→ Übungsaufgaben
A. Welche Landschaftsformen nennt der Text über Thomas Struth als in Disneyland nachgebildet?
B. Wie könnte der Text über Thomas Struth nach seinem letzten Satz weitergehen? Schreiben Sie den nächsten Abschnitt.

→ Vorgegebener Text
┄┄┄┄┄┄┄┄┄┄┄┄┄┄┄┄┄┄┄┄
Ausstellungen

Thomas Struths monumentale Fotografien

Der Gropius-Bau in Berlin zeigt seine Bilder der letzten zehn Jahre: Die Motive des Künstlers führen in erstaunliche, menschengemachte Welten 

Von Lisa Zeitz
25.07.2016

Die meisten Landschaften und Interieurs sind menschenleer – und doch sind es immer wieder die Menschen, ihr Schaffen und gesellschaftliches Streben, die den Betrachter im Martin-Gropius-Bau vor den Bildern von Thomas Struth nachdenklich werden lassen. Zum Beispiel seine Aufnahmen aus Disneyland: künstliche Landschaften, die zur Unterhaltung von Massen nachgebildet wurden, Berge, Seen, Höhlen und Wüsten, die die Natur abbilden, aber keine Natur sind.
┄┄┄┄┄┄┄┄┄┄┄┄┄┄┄┄┄┄┄┄
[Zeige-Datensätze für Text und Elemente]
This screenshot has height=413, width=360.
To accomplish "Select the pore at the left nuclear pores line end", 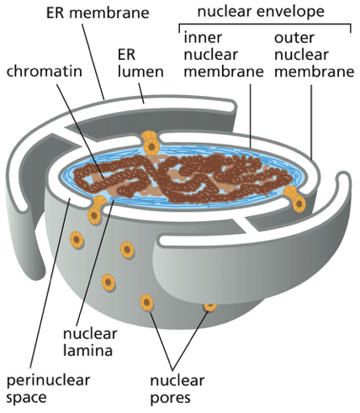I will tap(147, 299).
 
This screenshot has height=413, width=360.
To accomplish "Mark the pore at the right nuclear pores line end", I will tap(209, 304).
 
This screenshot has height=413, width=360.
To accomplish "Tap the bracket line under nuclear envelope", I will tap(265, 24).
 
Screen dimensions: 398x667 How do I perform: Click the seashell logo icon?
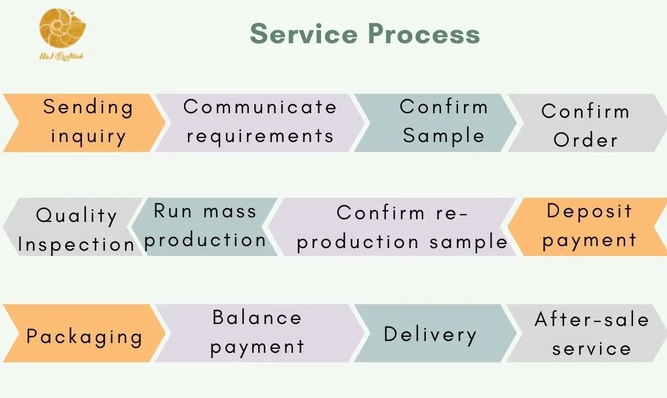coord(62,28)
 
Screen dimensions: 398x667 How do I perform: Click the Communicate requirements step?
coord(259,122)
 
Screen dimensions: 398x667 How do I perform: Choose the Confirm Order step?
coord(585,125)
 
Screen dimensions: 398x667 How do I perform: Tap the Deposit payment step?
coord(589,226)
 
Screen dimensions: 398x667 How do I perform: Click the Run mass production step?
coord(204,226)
┄┄┄┄┄┄┄┄┄┄┄┄┄┄┄┄┄┄┄┄
→ Lösungen zu Aufgaben
A. Berge, Seen, Höhlen und Wüsten

B.
Bei „Ride, Anaheim“ haben wir die Gelegenheit, uns in die vielen messerscharfen Details der ausgefeilt konstruierten Seeräuberromantik zu vertiefen. Besucher des Vergnügungsparks erleben sie sonst nur im Vorbeisausen der Geisterbahn, die elektrisch beleuchteten Lavabrocken am Boden, die Flechten an der Hängebrücke. Oft fragt man sich, wie der Künstler überhaupt an die seltsamen Orte gelangen konnte.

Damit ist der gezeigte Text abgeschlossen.